Action item
An exact repetition of the data below, without images, is the expected answer.

┌──

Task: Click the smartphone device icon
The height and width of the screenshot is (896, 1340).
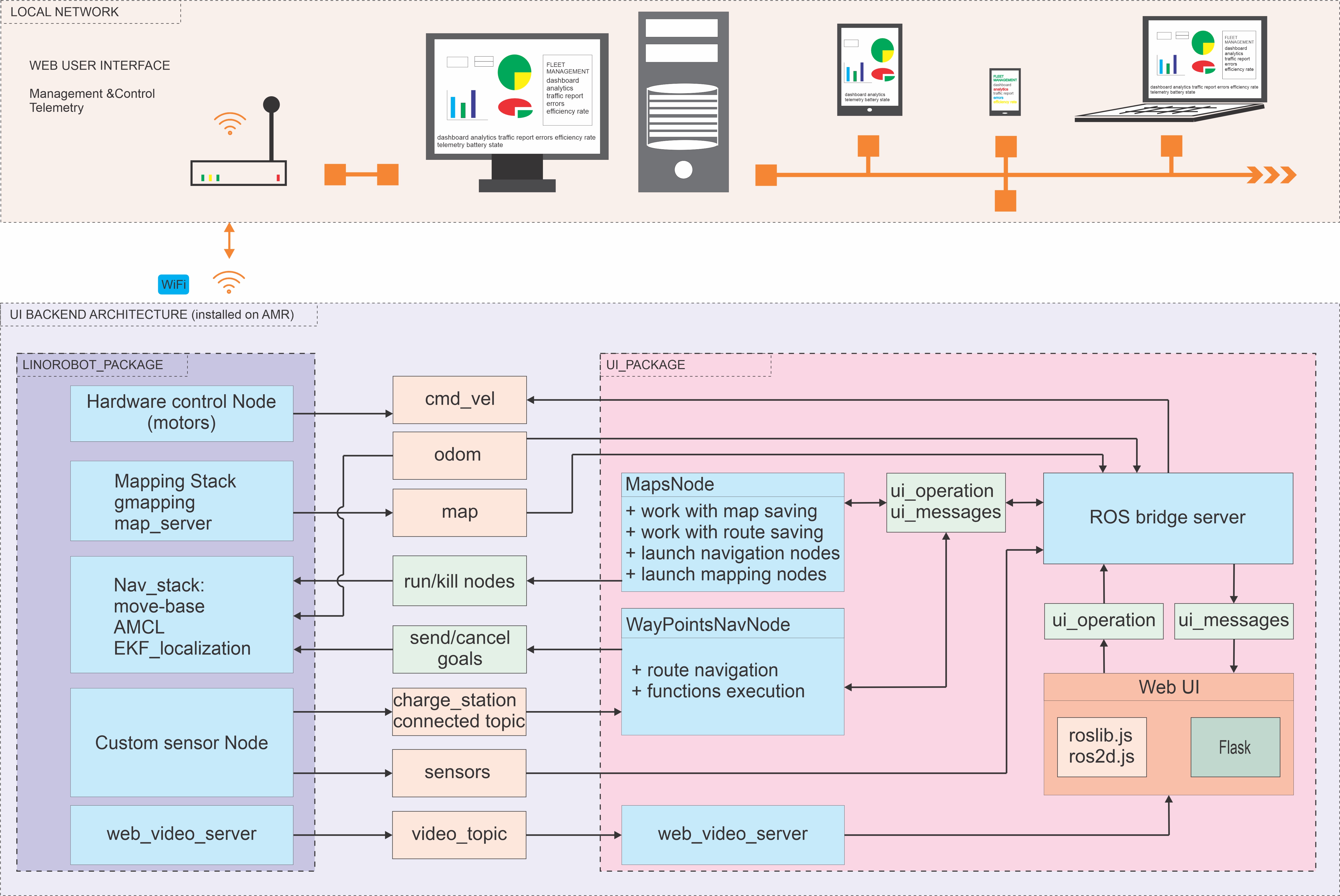Action: pos(1004,91)
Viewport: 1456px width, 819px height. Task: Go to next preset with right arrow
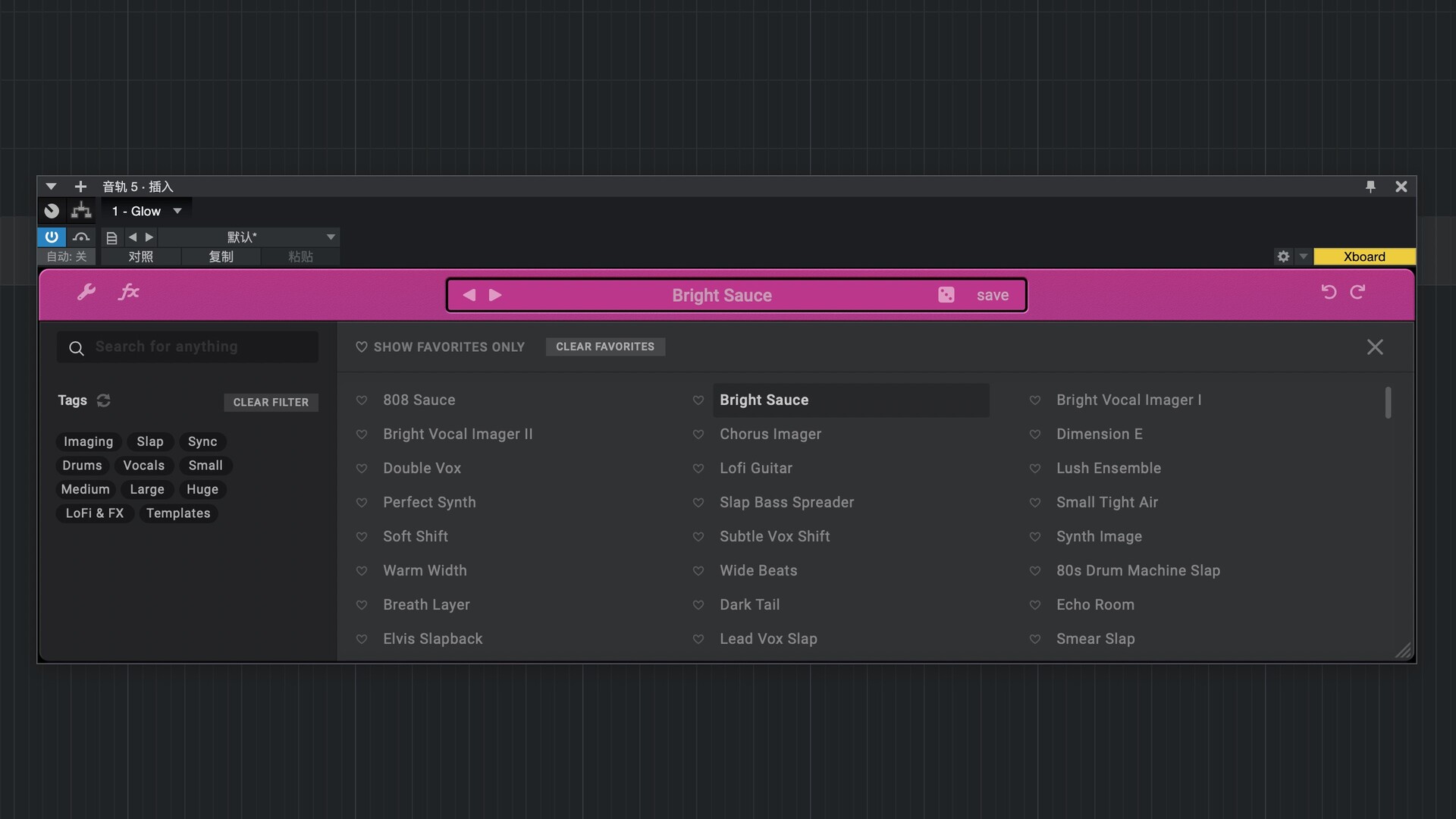point(495,295)
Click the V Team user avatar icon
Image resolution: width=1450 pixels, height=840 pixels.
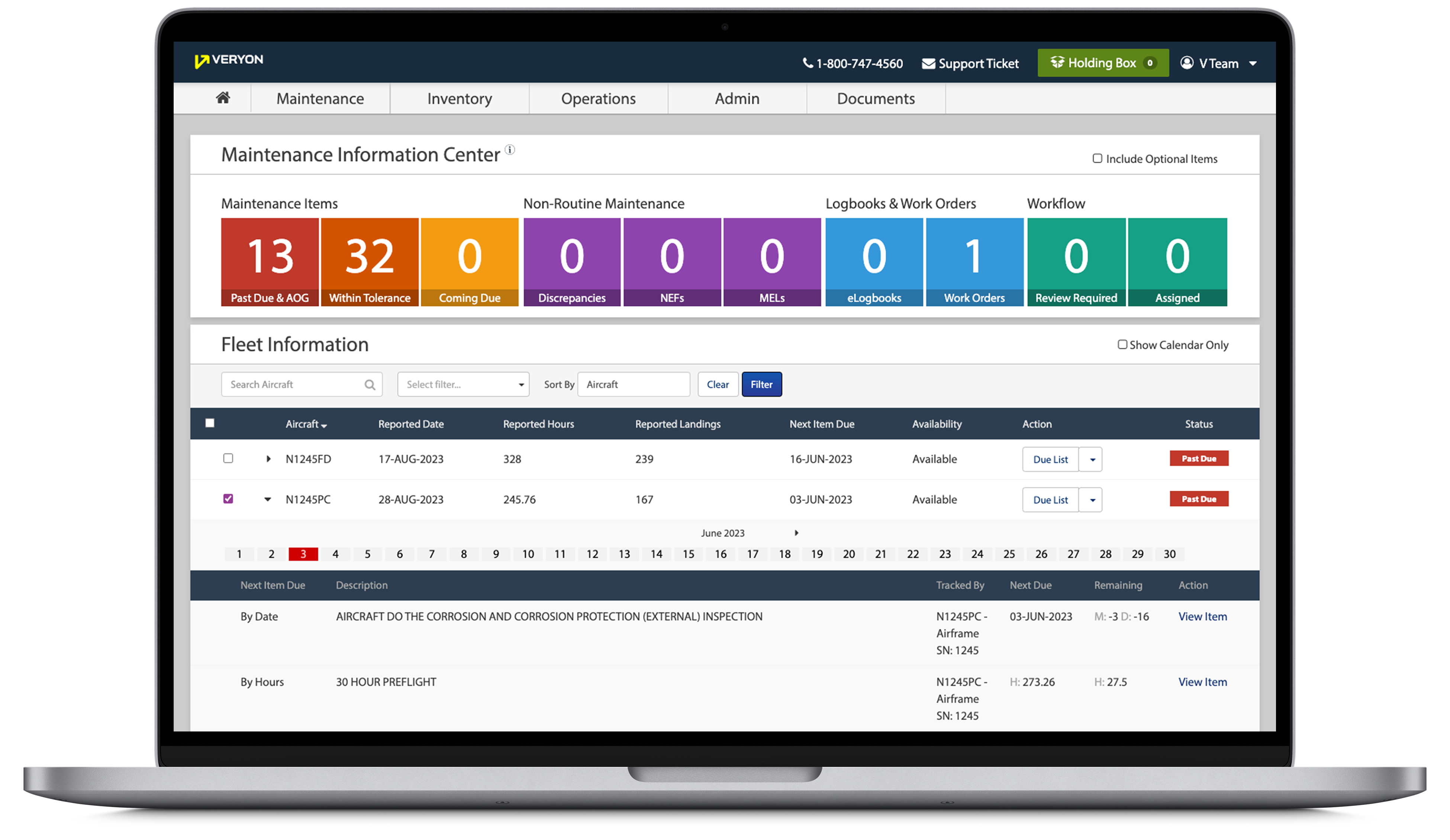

└──

Solution for this exercise
Task: Click the smartphone device icon
The height and width of the screenshot is (896, 1340).
Action: pos(1004,91)
Viewport: 1456px width, 819px height. Task: Go to next preset with right arrow
point(495,295)
Click the V Team user avatar icon
Image resolution: width=1450 pixels, height=840 pixels.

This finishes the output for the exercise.